(Stored records)
- Opening Delimiter -

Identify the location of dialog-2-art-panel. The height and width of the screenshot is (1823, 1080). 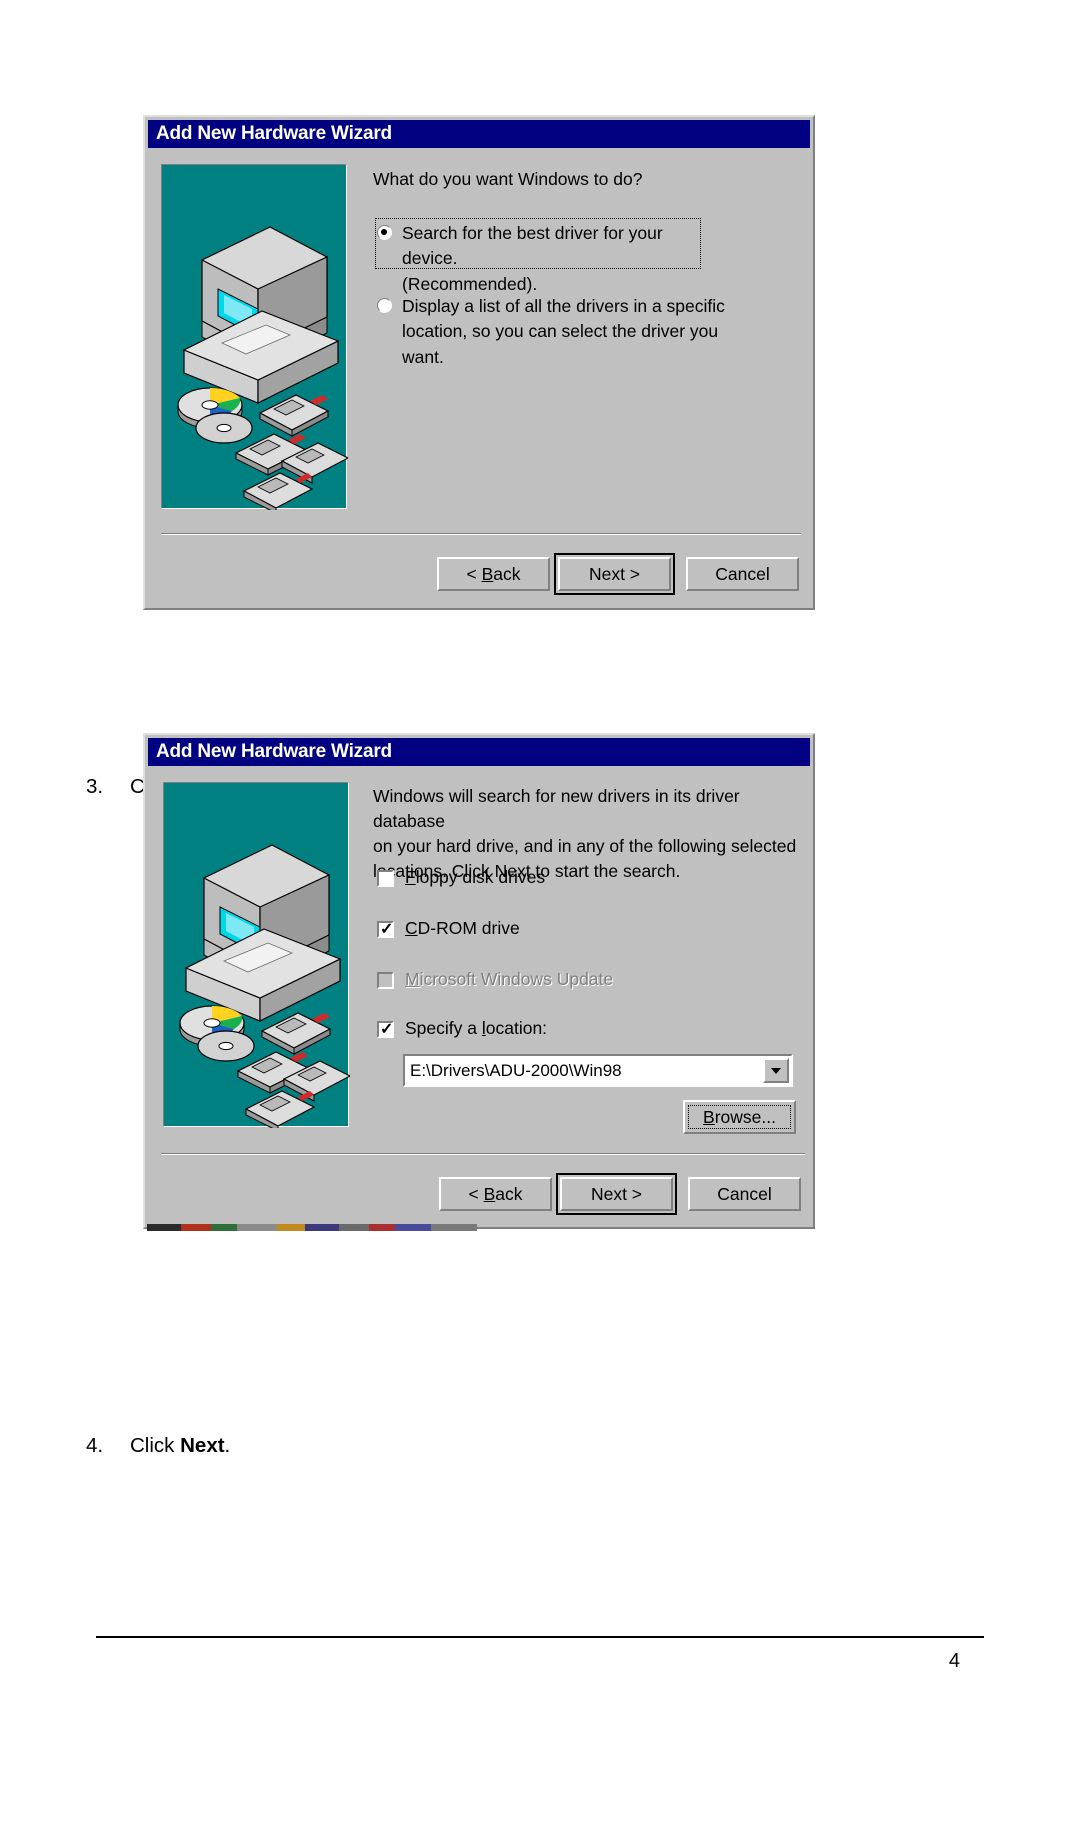
(258, 958).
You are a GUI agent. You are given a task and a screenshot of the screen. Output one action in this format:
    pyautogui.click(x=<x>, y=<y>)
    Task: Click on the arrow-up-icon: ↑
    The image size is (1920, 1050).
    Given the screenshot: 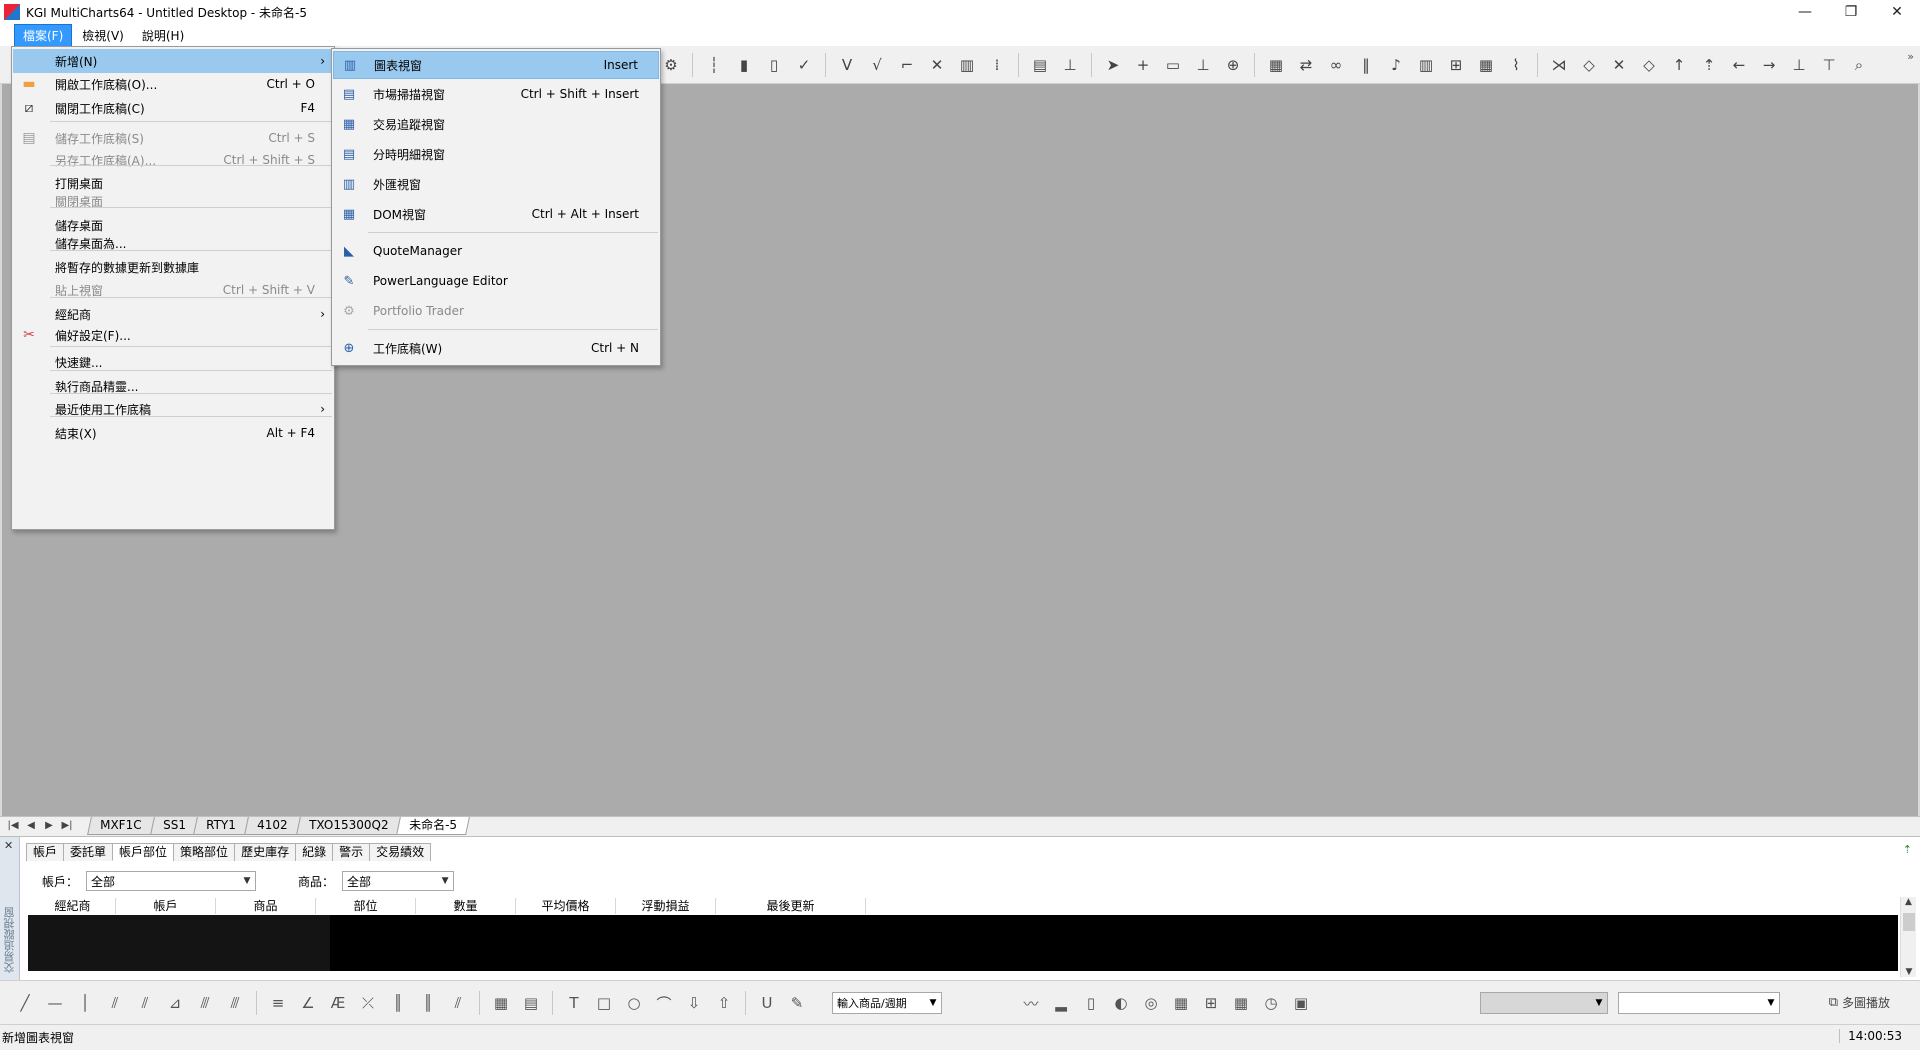 What is the action you would take?
    pyautogui.click(x=1679, y=65)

- Closing Delimiter -

◆ ASSIGNMENT
Please copy the material word for word, from its very start down through the line containing "(258, 958).", with that line included. Leave the pictures out of your copy.

◆ ANSWER TO THIS EXERCISE
Identify the location of dialog-2-art-panel. The height and width of the screenshot is (1823, 1080). 
(258, 958).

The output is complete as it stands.